Stored data entries
━━━━━━

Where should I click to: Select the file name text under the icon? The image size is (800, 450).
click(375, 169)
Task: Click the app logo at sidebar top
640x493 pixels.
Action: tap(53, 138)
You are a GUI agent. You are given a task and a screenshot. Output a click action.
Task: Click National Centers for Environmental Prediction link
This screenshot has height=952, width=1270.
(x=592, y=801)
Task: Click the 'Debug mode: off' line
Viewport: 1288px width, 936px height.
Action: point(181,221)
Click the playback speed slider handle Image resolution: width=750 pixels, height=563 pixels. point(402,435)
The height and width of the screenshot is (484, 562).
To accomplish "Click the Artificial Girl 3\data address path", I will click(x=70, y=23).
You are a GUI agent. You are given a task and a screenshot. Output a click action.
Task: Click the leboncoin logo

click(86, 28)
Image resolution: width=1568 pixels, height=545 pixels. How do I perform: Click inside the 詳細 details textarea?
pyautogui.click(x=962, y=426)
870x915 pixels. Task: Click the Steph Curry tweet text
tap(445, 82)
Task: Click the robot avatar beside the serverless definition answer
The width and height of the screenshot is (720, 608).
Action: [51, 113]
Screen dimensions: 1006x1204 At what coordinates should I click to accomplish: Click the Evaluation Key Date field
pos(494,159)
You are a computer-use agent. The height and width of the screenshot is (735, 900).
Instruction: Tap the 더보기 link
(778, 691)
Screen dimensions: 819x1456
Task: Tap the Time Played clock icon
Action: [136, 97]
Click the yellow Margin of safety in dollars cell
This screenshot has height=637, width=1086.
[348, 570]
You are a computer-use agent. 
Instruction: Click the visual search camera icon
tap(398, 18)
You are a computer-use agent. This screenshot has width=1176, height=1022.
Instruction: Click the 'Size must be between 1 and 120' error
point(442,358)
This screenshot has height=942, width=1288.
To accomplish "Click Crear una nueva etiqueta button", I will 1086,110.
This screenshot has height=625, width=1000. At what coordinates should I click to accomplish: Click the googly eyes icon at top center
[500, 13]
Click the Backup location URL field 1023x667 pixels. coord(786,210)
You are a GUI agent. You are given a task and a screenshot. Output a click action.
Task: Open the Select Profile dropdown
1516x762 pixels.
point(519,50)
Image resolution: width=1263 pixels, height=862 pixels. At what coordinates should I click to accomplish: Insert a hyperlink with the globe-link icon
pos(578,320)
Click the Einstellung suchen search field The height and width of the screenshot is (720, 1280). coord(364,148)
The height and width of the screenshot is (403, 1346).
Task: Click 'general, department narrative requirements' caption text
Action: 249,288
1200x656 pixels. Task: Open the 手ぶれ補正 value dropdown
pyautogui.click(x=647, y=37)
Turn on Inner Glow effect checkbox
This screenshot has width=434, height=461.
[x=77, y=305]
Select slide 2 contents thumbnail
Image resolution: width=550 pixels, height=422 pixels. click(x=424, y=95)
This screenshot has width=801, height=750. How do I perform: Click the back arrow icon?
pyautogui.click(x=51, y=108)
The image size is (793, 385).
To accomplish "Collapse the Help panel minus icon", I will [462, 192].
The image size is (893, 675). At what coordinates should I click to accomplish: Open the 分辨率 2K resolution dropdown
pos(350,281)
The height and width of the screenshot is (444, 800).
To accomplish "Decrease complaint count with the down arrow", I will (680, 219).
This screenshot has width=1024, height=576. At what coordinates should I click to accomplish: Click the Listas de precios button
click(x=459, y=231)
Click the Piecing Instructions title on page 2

━━━━━━

EXERCISE DETAILS:
The span to give again runs from the line with "The image size is (793, 385)." through the last line of the records above; reproduce it exactly and nothing more.

RESULT OF THIS TASK:
The image size is (793, 385).
To accomplish "Collapse the Help panel minus icon", I will [462, 192].
The image size is (893, 675). At what coordinates should I click to accomplish: Open the 分辨率 2K resolution dropdown
pos(350,281)
The height and width of the screenshot is (444, 800).
To accomplish "Decrease complaint count with the down arrow", I will (680, 219).
This screenshot has width=1024, height=576. At what coordinates should I click to accomplish: Click the Listas de precios button
click(x=459, y=231)
Click the Piecing Instructions title on page 2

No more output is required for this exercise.